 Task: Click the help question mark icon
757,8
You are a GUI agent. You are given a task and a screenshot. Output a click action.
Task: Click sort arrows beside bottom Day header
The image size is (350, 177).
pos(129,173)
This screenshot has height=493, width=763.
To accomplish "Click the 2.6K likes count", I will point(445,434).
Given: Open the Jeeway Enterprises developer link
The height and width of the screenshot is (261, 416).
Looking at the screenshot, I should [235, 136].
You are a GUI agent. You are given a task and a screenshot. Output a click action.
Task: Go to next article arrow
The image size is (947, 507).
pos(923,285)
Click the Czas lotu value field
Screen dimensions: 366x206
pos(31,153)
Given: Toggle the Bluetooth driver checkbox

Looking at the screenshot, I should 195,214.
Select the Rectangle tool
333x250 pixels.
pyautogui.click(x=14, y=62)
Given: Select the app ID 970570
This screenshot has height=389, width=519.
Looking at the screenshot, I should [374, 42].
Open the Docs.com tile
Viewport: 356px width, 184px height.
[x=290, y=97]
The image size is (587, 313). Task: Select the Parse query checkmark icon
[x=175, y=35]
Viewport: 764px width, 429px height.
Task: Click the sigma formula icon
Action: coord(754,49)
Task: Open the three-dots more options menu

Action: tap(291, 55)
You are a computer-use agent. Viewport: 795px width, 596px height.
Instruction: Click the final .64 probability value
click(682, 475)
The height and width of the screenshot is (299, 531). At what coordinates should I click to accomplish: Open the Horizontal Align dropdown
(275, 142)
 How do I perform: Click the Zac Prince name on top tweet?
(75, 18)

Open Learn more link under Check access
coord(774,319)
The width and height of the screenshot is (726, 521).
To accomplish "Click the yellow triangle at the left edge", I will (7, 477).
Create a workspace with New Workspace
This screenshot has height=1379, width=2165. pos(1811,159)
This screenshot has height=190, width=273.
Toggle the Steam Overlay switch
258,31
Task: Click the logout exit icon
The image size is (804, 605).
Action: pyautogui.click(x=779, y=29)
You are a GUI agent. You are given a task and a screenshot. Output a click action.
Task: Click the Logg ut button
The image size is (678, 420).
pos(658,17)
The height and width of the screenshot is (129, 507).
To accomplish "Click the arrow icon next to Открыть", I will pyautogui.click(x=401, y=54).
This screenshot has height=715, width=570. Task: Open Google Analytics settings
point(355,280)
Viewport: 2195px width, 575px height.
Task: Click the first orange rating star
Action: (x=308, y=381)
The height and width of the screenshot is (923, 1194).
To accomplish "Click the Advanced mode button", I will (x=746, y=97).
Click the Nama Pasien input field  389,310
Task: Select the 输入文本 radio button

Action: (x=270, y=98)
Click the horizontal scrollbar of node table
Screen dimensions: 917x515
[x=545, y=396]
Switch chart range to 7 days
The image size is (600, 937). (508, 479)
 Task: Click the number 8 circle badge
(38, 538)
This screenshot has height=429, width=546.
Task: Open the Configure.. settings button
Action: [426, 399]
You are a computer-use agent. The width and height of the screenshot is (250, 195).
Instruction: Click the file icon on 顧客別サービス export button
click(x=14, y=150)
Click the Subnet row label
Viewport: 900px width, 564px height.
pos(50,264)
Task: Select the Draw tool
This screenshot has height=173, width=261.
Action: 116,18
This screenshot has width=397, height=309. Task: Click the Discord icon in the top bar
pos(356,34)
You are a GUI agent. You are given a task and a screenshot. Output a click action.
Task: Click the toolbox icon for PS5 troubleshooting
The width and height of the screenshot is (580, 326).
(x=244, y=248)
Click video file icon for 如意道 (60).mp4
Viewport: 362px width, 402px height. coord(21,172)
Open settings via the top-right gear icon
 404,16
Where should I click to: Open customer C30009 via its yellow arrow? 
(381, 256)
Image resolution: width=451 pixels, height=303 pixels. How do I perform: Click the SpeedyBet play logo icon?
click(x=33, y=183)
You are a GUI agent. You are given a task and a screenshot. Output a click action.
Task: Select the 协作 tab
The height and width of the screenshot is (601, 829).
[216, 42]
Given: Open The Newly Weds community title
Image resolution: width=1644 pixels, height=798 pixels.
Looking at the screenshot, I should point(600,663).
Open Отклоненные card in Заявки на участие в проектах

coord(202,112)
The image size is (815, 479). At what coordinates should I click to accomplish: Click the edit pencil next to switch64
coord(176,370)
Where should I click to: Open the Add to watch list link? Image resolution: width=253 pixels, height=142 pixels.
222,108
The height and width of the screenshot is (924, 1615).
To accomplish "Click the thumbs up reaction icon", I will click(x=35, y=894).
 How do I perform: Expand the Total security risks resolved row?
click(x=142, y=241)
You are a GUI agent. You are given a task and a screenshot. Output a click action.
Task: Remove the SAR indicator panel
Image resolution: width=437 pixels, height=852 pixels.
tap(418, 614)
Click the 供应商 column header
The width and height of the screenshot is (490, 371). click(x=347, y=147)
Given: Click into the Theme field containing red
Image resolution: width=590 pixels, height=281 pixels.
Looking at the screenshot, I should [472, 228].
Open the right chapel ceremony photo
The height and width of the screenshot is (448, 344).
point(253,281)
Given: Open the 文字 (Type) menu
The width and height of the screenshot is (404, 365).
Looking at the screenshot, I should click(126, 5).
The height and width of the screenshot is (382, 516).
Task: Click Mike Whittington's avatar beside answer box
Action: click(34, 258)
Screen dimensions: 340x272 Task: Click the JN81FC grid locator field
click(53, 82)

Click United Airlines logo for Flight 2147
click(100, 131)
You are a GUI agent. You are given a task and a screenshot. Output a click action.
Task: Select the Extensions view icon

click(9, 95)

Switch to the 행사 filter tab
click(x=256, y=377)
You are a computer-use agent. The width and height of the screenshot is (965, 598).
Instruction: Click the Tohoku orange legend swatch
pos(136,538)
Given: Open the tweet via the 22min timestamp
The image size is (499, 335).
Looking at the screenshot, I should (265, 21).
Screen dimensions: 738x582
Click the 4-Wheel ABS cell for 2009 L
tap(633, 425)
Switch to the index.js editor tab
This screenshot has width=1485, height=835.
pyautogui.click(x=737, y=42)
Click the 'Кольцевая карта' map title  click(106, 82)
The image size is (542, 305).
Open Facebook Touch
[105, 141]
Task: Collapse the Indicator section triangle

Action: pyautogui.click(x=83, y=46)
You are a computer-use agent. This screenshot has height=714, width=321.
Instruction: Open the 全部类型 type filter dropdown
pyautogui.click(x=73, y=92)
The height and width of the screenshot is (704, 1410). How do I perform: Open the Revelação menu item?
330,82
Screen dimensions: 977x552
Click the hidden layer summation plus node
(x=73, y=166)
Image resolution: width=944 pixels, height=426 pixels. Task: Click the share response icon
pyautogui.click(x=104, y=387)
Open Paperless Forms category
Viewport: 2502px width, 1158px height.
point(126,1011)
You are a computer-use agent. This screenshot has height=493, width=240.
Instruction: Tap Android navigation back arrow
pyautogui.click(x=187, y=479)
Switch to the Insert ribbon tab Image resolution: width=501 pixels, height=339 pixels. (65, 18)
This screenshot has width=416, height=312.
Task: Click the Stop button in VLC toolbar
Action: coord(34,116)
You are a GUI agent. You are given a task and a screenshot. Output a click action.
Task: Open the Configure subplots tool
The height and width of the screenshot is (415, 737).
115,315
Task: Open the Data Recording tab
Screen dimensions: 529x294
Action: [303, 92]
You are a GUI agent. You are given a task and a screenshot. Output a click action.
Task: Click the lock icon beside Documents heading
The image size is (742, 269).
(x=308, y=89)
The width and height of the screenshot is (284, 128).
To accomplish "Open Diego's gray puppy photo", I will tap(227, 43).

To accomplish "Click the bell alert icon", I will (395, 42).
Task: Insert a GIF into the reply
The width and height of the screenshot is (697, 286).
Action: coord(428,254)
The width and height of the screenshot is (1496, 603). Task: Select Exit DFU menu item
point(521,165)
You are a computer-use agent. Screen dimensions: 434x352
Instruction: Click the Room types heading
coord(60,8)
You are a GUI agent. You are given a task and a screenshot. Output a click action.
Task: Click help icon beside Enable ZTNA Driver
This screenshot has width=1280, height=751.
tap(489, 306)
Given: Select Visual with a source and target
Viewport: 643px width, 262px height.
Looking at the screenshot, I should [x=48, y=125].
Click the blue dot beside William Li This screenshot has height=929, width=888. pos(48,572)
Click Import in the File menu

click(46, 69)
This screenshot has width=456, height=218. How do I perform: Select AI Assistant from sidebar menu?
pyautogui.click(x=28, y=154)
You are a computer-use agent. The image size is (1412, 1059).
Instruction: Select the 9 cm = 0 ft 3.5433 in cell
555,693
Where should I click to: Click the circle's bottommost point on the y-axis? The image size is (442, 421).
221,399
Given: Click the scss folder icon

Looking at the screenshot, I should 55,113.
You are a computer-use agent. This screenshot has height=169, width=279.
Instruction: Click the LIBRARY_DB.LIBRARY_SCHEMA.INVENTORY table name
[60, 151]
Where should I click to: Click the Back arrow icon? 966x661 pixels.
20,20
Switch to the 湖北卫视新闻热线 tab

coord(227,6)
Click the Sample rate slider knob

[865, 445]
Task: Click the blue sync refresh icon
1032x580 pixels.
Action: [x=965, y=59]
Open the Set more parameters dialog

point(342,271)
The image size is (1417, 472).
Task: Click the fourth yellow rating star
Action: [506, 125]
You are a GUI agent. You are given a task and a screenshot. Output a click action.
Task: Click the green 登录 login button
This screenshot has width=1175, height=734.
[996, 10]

══════

## TASK DETAILS
Reproduce word for word the items that begin with the line containing "Where should I click to: Open the" and continue through the line containing "click(100, 131)", including both of those lines.

## SOLUTION FOR THIS PROBLEM
Where should I click to: Open the Add to watch list link? Image resolution: width=253 pixels, height=142 pixels.
222,108
The height and width of the screenshot is (924, 1615).
To accomplish "Click the thumbs up reaction icon", I will click(x=35, y=894).
 How do I perform: Expand the Total security risks resolved row?
click(x=142, y=241)
You are a GUI agent. You are given a task and a screenshot. Output a click action.
Task: Remove the SAR indicator panel
Image resolution: width=437 pixels, height=852 pixels.
tap(418, 614)
Click the 供应商 column header
The width and height of the screenshot is (490, 371). click(x=347, y=147)
Given: Click into the Theme field containing red
Image resolution: width=590 pixels, height=281 pixels.
Looking at the screenshot, I should [472, 228].
Open the right chapel ceremony photo
The height and width of the screenshot is (448, 344).
point(253,281)
Given: Open the 文字 (Type) menu
The width and height of the screenshot is (404, 365).
Looking at the screenshot, I should click(126, 5).
The height and width of the screenshot is (382, 516).
Task: Click Mike Whittington's avatar beside answer box
Action: click(34, 258)
Screen dimensions: 340x272 Task: Click the JN81FC grid locator field
click(53, 82)

Click United Airlines logo for Flight 2147
click(100, 131)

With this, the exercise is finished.